Rice wasn’t the only high-ranking Bush administration official to disagree with the president. Then-Secretary of State Colin Powell seconded Rice’s affirmative action assessment.

And Rice hasn’t been a shrinking violet since she left the White House and State Department in talking about the continued need for affirmative action, especially in education.

In her 2010 book, “Extraordinary, Ordinary People: a Memoir of Family,” Rice writes about how affirmative action helped her rise in academia. During a 2010 speech at Washington’s National Press Club to promote her book, Rice said the need for affirmative action still exists.
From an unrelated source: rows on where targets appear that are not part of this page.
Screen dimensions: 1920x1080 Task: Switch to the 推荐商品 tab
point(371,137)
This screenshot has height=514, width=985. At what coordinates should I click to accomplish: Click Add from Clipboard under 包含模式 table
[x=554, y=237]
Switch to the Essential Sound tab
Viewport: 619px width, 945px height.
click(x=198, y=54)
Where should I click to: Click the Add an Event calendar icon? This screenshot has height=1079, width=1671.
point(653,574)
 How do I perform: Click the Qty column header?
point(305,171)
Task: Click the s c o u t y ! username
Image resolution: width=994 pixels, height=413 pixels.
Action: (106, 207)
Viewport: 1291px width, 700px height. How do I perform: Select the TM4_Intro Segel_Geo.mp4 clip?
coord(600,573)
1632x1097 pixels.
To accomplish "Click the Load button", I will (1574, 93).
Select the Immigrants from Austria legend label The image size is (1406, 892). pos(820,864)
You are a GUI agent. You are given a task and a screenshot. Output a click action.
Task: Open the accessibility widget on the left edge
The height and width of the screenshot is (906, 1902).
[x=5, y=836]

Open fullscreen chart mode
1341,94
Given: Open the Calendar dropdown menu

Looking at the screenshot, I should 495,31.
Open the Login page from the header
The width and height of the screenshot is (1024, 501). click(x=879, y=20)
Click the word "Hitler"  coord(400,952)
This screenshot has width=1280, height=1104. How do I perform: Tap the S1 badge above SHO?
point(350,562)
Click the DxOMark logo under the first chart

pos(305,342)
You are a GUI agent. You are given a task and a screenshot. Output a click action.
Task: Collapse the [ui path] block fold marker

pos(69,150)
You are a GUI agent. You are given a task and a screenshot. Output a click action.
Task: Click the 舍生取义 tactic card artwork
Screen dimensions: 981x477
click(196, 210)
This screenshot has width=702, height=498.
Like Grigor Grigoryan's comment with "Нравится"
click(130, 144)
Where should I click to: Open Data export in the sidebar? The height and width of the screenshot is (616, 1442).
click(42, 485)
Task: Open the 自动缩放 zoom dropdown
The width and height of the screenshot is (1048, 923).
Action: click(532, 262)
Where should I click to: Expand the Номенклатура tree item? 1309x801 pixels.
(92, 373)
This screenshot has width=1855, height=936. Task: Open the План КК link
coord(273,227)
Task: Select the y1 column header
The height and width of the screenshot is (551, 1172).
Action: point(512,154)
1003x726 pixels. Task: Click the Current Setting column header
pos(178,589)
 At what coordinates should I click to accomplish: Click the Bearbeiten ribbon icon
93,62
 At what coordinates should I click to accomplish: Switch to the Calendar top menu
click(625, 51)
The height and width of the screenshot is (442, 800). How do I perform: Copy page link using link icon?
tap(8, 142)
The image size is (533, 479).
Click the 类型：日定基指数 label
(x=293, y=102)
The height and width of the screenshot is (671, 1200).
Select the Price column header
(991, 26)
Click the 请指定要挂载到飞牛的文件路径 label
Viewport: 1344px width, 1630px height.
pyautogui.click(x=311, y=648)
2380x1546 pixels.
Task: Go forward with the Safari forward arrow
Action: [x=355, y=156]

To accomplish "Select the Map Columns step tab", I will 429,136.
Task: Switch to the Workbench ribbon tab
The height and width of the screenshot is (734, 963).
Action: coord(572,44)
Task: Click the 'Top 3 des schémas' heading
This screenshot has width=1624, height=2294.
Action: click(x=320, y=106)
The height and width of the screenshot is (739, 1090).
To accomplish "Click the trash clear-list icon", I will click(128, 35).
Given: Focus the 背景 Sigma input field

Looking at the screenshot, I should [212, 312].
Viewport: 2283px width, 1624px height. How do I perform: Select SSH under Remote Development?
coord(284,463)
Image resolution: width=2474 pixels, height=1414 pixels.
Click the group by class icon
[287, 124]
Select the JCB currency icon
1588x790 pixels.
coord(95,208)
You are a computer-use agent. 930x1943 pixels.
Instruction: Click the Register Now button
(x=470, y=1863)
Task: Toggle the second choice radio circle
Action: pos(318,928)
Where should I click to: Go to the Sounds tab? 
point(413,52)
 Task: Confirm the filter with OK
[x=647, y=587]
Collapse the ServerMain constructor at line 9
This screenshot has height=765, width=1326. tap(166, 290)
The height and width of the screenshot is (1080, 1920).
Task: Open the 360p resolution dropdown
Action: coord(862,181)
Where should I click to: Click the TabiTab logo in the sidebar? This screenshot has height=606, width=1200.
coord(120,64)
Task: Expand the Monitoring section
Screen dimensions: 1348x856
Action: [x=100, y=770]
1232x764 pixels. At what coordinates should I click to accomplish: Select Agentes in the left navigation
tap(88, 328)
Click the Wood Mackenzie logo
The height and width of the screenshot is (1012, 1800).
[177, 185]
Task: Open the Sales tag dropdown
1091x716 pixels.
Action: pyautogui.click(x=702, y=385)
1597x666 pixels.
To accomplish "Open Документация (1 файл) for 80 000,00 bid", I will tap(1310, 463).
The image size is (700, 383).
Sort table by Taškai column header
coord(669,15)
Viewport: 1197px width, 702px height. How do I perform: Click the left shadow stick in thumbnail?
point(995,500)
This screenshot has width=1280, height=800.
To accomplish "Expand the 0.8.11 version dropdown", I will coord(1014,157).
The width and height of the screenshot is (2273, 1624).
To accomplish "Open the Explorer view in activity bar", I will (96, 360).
“It was always a great frustration to me as secretary of state that I could go all day at the State Department and never see another person who looked like me in a meeting,” she said. “For the most ethnically diverse – biggest multi-ethnic democracy in the world, that was a real problem.”

She said she doesn’t look at affirmative action as a quota system in which you “need 10 percent of that and 5 percent of that and 25 percent of that,” as many Republicans believe it is, but “as a clarion call to make sure that you just aren’t replicating the same group of people out of the same channels over and over again.”

“It makes the world a pretty dull place when you do that,” she told the press club.

But some folks like dull just fine. VDARE, designated as a white nationalist hate group by the Southern Poverty Law Center, blasted talk of a possible Rice VP pick.

“…The choice of Rice, an Affirmative Action cipher with no visible talent except for obeying Neocons, is a hugely negative message to white voters,” a post on the group’s web site read. “It says that the GOP is indeed terrified of Obama’s Race Card and that a Romney presidency is likely to degenerate into minority appeasement.”